Illogic often reigns and markets are enormously inefficient despite what the academics believe.
Sell markets that show the greatest weakness, and buy those that show the greatest strength. Metaphorically, when bearish, throw your rocks into the wettest paper sack, for they break most readily. In bull markets, we need to ride upon the strongest winds... they shall carry us higher than shall lesser ones.

Try to trade the first day of a gap, for gaps usually indicate violent new action. I have come to respect "gaps" in my nearly 25 years of watching markets; when they happen (especially in stocks) they are usually very important.
Trading runs in cycles: some good; most bad. Trade large and aggressively when trading well; trade small and modestly when trading poorly. In "good times," even errors are profitable; in "bad times" even the most well researched trades go awry. This is the nature of trading; accept it.

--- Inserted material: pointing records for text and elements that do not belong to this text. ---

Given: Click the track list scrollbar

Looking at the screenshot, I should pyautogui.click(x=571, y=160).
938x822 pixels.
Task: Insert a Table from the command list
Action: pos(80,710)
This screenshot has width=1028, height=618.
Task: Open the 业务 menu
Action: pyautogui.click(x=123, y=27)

To trade successfully, think like a fundamentalist; trade like a technician. It is imperative that we understand the fundamentals driving a trade, but also that we understand the market’s technicals. When we do, then, and only then, can we, or should we, trade.

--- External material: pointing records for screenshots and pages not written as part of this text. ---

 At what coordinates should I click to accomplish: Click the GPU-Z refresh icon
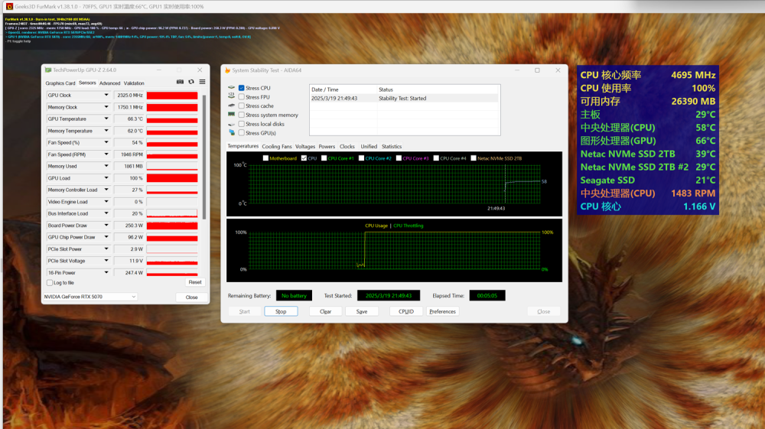click(x=191, y=82)
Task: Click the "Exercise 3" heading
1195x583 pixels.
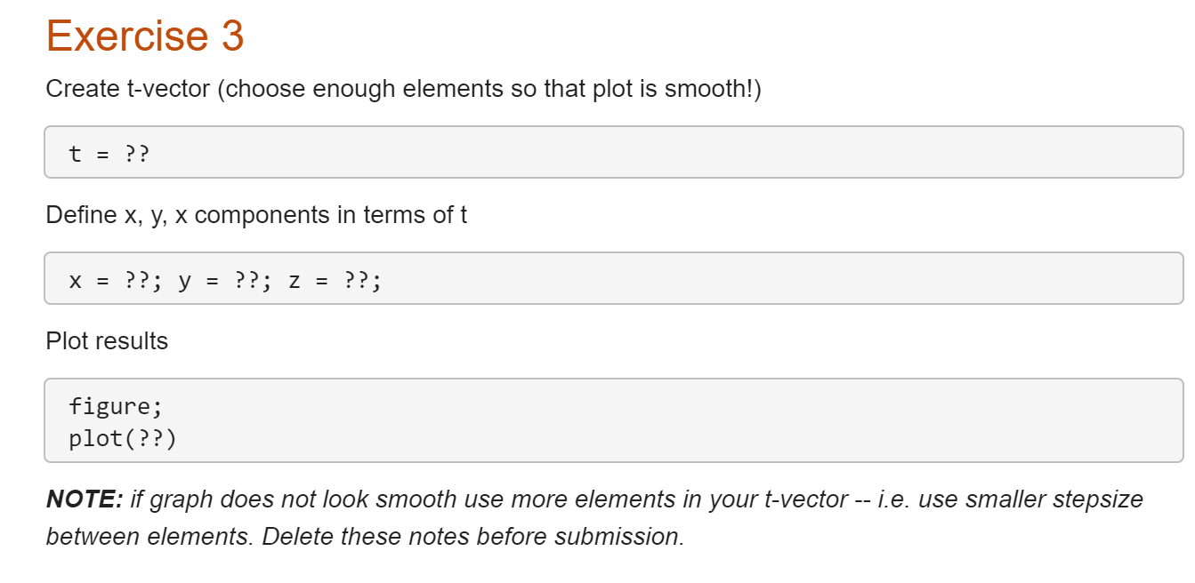Action: (x=144, y=36)
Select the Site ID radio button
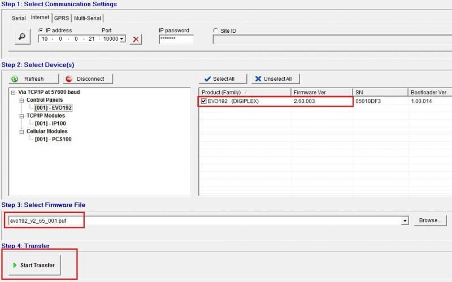 (216, 31)
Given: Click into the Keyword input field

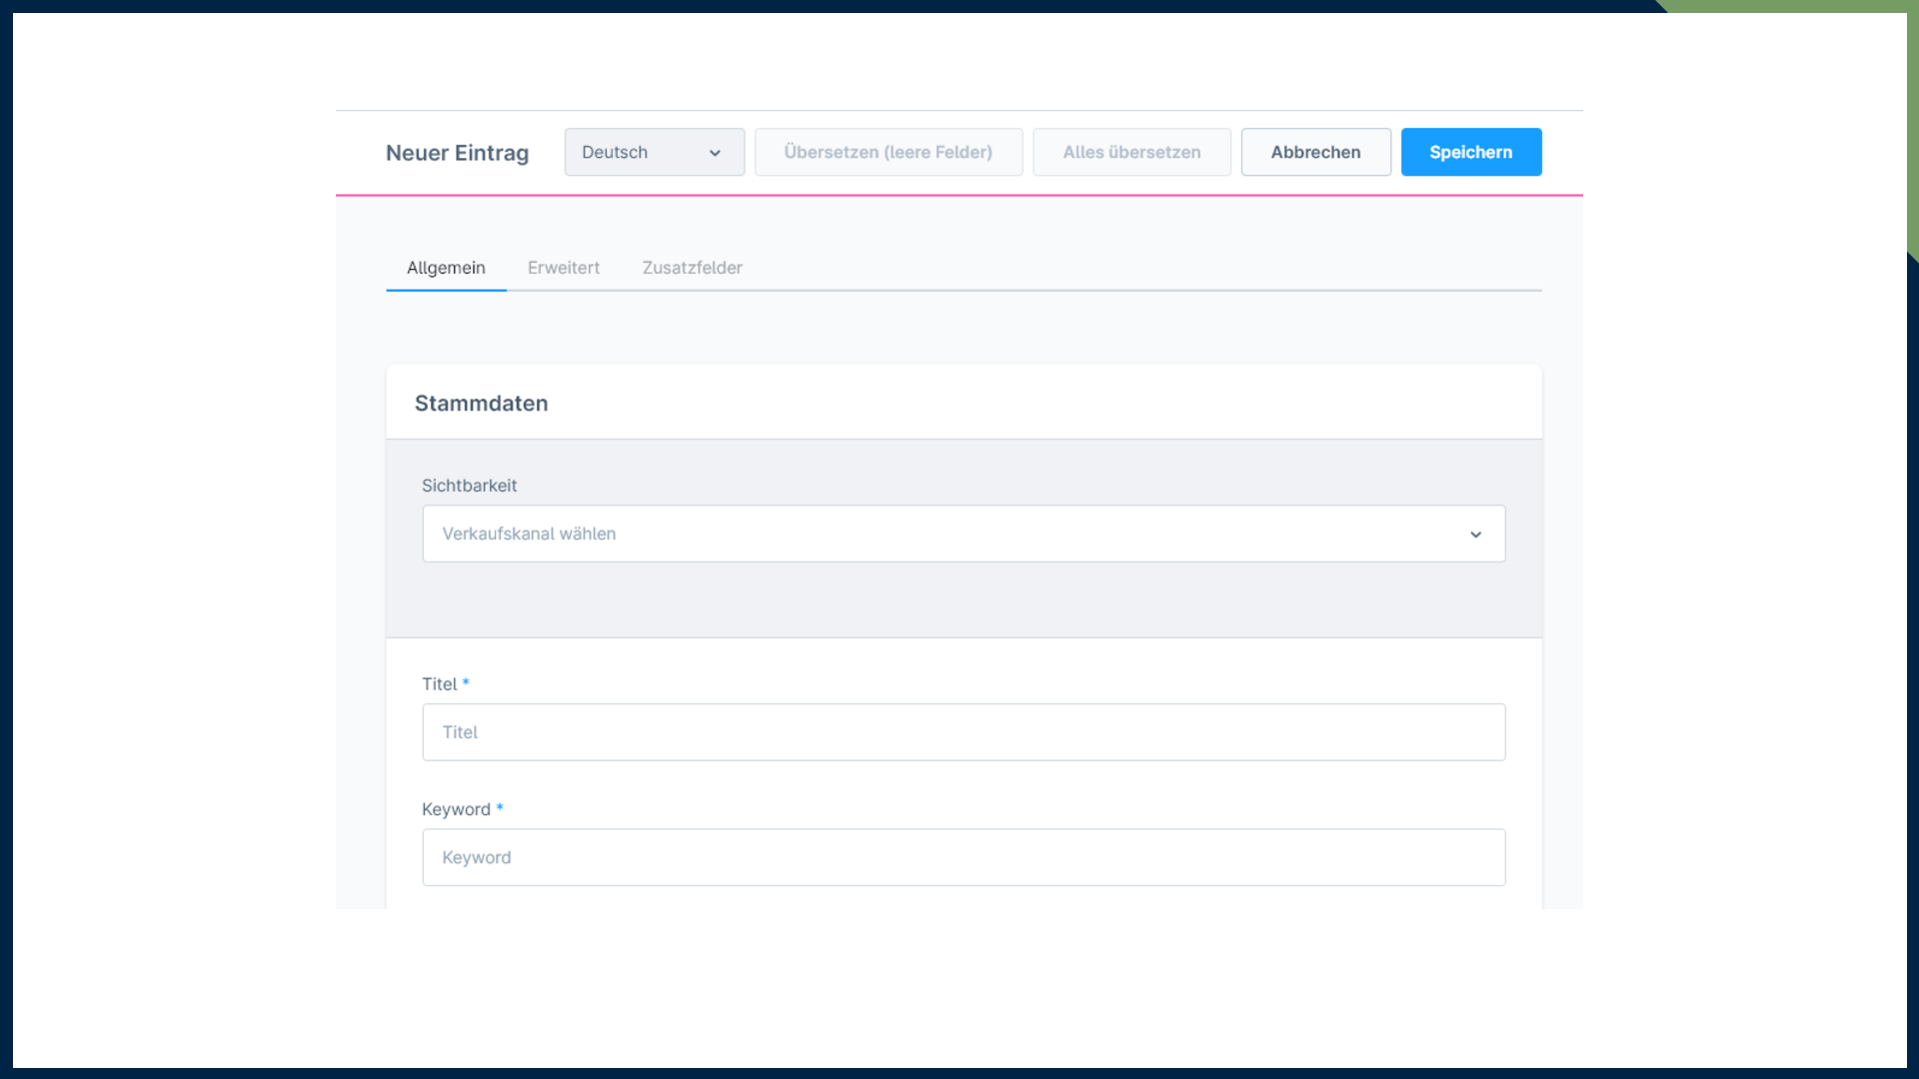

Respect "outside reversals" after extended bull or bear runs. Reversal days on the charts signal the final exhaustion of the bullish or bearish forces that drove the market previously. Respect them, and respect even more "weekly" and "monthly," reversals.

Keep your technical systems simple. Complicated systems breed confusion; simplicity breeds elegance.
Respect and embrace the very normal 50ـ62 percent retracements that take prices back to major trends. If a trade is missed, wait patiently for the market to retrace. Far more often than not, retracements happen... just as we are about to give up hope that they shall not.

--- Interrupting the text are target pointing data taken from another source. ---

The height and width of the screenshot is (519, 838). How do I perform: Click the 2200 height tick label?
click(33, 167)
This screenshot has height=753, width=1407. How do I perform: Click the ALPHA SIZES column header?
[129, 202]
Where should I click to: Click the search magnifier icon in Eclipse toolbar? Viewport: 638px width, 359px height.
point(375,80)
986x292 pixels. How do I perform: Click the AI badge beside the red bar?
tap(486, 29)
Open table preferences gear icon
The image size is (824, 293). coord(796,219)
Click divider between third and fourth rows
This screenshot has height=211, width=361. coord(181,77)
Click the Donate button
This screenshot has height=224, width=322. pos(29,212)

Bear markets are more violent than are bull markets and so also are their retracements.

An understanding of mass psychology is often more important than an understanding of economics. Markets are driven by human beings making human errors and also making superـhuman insights. Be patient with winning trades; be enormously impatient with losing trades. Remember it is quite possible to make large sums trading/investing if we are "right" only 30 percent of the time, as long as our losses are small and our profits are large. The market is the sum total of the wisdom ... and the ignorance...of all of those who deal in it; and we dare not argue with the market’s wisdom. If we learn nothing more than this we’ve learned much indeed.

Do more of that which is working and less of that which is not: If a market is strong, buy more; if a market is weak, sell more. New highs are to be bought; new lows sold.

The hard trade is the right trade: If it is easy to sell, don’t; and if it is easy to buy, don’t. Do the trade that is hard to do and that which the crowd finds objectionable. In Mid march that trade was major BULL now after the second half and a massive rally common sense would indicate "book profits" across the board and move into cash if not outـright short.